→ Work request
From the entries, filter out every line that lacks "computer" and copy the rest.

Excerpted data Start Marker

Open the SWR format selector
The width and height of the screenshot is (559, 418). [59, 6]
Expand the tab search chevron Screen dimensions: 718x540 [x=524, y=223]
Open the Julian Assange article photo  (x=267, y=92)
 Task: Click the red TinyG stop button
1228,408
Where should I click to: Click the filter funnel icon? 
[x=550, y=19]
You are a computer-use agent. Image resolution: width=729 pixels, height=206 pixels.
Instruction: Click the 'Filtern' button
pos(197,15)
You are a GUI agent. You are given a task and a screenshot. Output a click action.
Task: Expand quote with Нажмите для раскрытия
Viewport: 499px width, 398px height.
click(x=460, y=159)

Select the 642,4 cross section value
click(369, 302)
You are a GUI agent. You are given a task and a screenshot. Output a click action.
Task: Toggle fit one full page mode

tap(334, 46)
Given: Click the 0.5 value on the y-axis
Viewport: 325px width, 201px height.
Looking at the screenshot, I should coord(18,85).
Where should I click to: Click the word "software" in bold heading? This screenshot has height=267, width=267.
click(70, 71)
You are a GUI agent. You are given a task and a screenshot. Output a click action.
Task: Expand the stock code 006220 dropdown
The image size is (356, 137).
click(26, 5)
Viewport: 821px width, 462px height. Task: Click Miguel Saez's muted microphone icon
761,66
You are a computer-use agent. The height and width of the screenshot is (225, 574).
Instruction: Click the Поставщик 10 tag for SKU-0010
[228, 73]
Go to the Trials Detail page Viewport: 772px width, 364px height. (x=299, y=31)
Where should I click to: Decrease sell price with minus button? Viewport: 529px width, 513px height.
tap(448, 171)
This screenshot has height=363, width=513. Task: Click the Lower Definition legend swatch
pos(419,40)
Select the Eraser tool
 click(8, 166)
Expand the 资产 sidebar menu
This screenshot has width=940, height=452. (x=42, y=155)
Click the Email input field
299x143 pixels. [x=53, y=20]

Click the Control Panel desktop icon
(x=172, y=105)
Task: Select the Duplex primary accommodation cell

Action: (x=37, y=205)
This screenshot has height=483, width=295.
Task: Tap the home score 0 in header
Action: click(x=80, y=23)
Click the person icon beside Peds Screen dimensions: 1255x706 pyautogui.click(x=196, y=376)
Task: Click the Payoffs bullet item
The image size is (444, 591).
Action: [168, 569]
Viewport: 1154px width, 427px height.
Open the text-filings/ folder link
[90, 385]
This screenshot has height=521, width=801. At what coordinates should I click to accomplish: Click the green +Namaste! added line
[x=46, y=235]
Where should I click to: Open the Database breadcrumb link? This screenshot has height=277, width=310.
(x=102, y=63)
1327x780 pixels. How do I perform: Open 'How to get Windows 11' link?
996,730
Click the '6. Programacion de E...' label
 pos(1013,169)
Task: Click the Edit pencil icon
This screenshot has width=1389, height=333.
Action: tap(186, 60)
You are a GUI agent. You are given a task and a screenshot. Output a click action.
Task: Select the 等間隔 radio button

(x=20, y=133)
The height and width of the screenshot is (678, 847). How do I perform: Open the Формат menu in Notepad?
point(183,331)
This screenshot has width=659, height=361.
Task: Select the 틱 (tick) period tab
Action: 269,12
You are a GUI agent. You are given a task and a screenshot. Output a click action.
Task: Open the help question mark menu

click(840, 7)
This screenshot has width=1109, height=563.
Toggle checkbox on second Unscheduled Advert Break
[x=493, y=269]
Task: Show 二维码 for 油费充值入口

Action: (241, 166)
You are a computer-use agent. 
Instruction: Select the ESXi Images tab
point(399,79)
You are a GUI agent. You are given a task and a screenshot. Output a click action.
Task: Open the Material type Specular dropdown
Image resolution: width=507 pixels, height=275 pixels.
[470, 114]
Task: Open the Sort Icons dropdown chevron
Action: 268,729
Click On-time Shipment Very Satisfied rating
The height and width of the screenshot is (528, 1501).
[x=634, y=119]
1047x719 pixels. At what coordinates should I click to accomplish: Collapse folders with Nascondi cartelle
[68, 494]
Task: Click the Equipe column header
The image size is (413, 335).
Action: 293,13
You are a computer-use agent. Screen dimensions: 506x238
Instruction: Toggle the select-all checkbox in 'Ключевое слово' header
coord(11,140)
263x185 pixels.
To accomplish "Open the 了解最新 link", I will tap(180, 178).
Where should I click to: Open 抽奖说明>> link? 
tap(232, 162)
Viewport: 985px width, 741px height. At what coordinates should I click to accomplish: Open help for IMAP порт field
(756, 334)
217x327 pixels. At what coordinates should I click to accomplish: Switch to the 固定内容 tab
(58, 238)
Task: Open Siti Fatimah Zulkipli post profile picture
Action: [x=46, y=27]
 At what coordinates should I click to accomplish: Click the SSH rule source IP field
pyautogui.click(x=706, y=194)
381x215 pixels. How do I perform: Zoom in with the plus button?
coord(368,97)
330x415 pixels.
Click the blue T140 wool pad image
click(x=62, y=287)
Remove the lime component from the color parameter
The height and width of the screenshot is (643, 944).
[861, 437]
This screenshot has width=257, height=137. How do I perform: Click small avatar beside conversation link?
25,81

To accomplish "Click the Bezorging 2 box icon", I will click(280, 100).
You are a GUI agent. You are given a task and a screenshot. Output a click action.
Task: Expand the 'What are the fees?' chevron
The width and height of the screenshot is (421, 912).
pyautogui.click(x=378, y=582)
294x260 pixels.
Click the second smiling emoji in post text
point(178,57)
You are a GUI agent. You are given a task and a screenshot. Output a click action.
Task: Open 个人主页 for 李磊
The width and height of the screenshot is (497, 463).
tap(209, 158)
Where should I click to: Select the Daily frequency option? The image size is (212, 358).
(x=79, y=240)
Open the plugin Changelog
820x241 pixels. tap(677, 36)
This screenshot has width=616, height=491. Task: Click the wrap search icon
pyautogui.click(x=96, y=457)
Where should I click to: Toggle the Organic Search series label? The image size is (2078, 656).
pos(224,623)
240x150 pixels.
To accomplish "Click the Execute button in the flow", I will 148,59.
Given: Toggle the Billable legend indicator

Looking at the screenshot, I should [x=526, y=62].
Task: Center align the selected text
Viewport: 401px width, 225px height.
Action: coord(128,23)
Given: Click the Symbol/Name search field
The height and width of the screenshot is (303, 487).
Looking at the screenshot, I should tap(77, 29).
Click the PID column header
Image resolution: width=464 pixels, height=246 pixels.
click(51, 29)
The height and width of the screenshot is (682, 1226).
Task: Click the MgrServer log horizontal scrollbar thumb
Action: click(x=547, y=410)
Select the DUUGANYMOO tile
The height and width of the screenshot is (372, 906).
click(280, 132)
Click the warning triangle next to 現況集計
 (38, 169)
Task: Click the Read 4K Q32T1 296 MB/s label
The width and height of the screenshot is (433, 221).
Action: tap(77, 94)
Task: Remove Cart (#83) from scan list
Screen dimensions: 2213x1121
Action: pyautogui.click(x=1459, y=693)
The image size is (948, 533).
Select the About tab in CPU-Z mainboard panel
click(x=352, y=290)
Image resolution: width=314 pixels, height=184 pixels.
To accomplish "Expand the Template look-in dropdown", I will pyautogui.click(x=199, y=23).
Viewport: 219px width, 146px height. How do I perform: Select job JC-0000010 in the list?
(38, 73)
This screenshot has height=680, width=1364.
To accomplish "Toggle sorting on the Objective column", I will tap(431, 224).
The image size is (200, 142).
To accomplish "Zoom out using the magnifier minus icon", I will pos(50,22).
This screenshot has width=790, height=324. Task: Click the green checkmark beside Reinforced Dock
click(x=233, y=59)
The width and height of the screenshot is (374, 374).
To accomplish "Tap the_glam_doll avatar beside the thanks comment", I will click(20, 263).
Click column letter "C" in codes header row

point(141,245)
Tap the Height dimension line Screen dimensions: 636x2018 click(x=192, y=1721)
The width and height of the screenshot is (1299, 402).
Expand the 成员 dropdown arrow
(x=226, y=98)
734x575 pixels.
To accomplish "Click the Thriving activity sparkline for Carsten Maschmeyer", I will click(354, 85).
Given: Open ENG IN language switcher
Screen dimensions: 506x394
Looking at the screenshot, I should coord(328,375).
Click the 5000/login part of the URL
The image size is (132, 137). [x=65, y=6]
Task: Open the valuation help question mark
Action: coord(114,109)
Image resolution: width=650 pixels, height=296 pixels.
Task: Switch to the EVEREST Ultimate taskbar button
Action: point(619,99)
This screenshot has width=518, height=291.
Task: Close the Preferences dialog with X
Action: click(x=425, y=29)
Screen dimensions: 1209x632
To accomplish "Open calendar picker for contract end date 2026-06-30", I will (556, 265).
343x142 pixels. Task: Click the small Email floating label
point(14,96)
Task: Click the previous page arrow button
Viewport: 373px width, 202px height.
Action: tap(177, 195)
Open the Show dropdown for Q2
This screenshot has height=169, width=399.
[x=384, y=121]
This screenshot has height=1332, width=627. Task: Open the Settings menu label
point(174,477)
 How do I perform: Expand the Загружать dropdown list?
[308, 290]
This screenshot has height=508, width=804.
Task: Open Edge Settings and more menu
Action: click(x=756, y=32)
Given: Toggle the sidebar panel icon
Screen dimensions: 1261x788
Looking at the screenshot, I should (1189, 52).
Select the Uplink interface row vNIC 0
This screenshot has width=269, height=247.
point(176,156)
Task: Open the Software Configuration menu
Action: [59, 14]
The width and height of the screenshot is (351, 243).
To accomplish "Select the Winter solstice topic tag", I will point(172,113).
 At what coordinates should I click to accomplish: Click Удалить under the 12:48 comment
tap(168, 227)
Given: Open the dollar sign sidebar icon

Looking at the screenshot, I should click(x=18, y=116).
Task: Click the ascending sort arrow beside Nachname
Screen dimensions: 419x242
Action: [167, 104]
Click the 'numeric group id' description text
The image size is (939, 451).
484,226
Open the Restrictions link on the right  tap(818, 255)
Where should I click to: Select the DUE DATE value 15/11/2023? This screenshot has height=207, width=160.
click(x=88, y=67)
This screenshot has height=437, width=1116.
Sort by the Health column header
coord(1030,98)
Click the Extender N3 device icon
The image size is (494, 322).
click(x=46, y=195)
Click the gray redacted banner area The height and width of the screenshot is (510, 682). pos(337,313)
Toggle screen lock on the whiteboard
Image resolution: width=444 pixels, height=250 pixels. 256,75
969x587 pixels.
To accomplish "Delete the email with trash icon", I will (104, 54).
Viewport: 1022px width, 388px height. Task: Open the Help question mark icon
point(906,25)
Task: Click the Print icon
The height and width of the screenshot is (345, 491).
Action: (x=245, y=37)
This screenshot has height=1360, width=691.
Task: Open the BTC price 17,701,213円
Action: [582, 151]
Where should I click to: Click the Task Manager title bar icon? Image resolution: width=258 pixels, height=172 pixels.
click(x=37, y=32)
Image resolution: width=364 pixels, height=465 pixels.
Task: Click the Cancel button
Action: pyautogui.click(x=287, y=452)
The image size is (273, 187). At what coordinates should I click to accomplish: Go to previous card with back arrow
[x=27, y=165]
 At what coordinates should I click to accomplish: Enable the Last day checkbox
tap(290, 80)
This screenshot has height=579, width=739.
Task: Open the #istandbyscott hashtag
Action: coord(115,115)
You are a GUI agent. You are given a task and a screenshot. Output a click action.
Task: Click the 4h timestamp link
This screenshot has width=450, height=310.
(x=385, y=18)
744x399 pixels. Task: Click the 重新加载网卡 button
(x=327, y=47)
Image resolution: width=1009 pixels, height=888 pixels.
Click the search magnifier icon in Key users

Excerpted data End Marker

→ Problem solution
You are a computer-use agent. Image resolution: width=729 pixels, height=206 pixels.
You are a computer-use agent. The height and width of the screenshot is (225, 574).
You are a computer-use agent. 
You are a computer-use agent. Screen dimensions: 506x238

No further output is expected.